Searching for a great place to raise a family in the vast Lone Star State can be daunting – here’s where to look and why.
Location is always important when buying a house, but most people consider it crucial when choosing a home and community for their family and children.
Deciding where to live in Texas, the second largest state in the U.S. both in terms of land area and population – “it’s like a whole other country” – is a daunting task. As a result, NeighborhoodScout® offers a refined list of family-friendly towns to help you make this crucial decision.

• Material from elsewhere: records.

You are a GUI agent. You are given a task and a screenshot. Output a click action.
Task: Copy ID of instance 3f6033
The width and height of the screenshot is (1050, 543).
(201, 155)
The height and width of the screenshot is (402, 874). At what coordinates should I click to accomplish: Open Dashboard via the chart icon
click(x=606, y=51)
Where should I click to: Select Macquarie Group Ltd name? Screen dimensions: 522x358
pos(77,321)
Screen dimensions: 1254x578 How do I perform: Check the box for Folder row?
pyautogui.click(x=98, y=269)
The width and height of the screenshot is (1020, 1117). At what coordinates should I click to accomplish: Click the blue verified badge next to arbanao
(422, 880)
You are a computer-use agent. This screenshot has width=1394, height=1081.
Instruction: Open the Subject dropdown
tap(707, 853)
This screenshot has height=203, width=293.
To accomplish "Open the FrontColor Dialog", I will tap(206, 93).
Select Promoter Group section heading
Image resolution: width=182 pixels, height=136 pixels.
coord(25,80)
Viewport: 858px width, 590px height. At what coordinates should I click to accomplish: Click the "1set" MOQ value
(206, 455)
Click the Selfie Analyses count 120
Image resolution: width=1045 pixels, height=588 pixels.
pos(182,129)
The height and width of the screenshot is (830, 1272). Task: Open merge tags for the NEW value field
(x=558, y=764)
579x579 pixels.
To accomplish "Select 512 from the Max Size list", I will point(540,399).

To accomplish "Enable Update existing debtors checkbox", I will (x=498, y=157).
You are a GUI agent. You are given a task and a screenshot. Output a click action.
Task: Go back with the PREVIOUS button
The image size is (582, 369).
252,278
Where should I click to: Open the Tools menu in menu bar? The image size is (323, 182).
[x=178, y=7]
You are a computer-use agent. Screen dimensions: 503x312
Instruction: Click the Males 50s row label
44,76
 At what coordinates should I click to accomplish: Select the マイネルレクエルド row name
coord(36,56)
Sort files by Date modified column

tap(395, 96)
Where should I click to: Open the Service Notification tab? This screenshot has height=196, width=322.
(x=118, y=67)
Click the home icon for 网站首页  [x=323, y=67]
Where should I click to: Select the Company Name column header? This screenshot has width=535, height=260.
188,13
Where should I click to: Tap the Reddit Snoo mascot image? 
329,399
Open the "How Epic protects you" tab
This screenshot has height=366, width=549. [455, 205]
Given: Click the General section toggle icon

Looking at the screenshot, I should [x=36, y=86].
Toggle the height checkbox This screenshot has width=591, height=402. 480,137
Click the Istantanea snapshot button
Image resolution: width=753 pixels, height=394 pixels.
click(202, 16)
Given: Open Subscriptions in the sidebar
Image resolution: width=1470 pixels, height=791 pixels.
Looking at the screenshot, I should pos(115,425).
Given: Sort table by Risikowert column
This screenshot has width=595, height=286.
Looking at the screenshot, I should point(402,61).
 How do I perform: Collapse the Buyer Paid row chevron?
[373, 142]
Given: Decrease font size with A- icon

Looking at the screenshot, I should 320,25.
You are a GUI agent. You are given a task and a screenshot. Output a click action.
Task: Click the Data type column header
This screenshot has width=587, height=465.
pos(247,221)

The towns on the latest NeighborhoodScout list represent a variety of real estate prices and locations – from luxury University Park, TX, surrounded by Dallas and just minutes from downtown, to more affordable Spring, TX in the suburbs. One important factor they all have in common is solid access to high-paying jobs (jobs with an annual salary of $75,000 or more), which contribute to a strong tax base to support quality public schools and infrastructure. Just as important – nearly all of the towns on our list are within close proximity to work (20 minutes or less commuting time).
And while everyone concurs that quality public schools are an important consideration, schools are only one of six criteria that many parents (and demographers) agree are key in determining the best towns for families with children .
“We were looking for those very select communities that have both quality public schools and an exceptionally family-friendly environment, not towns that may excel at one or two criteria but are lacking in other ways,” said Dr. Andrew Schiller, CEO and founder of Location, Inc.® , the creators of NeighborhoodScout.
For this research, the criteria used included: quality public schools, safety from crime, a high proportion of families with children in the community, many adults with college or even advanced degrees, many families who own their homes, and homes that are predominantly single-family residences (regardless of the urban, suburban, or rural setting).
Why these criteria? “Homeownership is important because research has shown that it helps keep crime lower, and represents an investment in the location by those living there,” says Dr. Schiller. High educational attainment by adults in the community is a good indicator that the populace places a high degree of importance on education, and is well equipped to make key decisions about the future of the community. Many families with children in a town signifies that other families have selected it as a good place to raise their children, helps promote a family-friendly environment with good social networks for both children and their parents, and creates a natural constituency for maintaining aspects of the community that are important to families. “Many parents, regardless of the type of dwelling they live in, state that they prefer a single-family home for raising their children, replete with space to play indoors and out, and so this research included the predominance of single-family homes as one of its measures,” says Dr. Schiller. Both demographers and parents agree that safety from crime is important for raising children, both because of physical safety, but also to promote trust among members of the community.
Keeping these important criteria in mind, here are NeighborhoodScout’s Top 10 Best Towns for Families with children in Texas for 2017, and the number of high-paying jobs within 20 minutes of each town:
- University Park, TX (415,425)
- Spring, TX (68,443)
- Bee Cave, TX (65,201)
- Keller, TX (36,388)
- Round Rock, TX (107,721)
- Murphy, TX (78,472)
- Sugar Land, TX (110,201)
- Coppell, TX (275,777)
- Argyle, TX (46,723)
- Frisco, TX (145,363)
Interested in learning more about the specific neighborhoods within these top 10 best towns in Texas for families with children? Visit NeighborhoodScout to see an in-depth sample report that covers everything from home prices and patented, nationally comparable school rankings to one-way commute times and normalized crime rates – for any neighborhood, in any town in the U.S. To get specific neighborhood reports instantly, subscribe to NeighborhoodScout today!
“Educated neighbors” means people 25 and older with college or graduate degrees. “Excellent public schools” is according to NeighborhoodScout’s patented nationally-comparable school quality ratings. “Crime” is all FBI crime index scores – both violent and property – as a rate per 1,000 population for the community. “Owner-occupied” single-family homes mean the town is primarily composed of detached single-family homes owned by their occupants. Data were queried directly with NeighborhoodScout.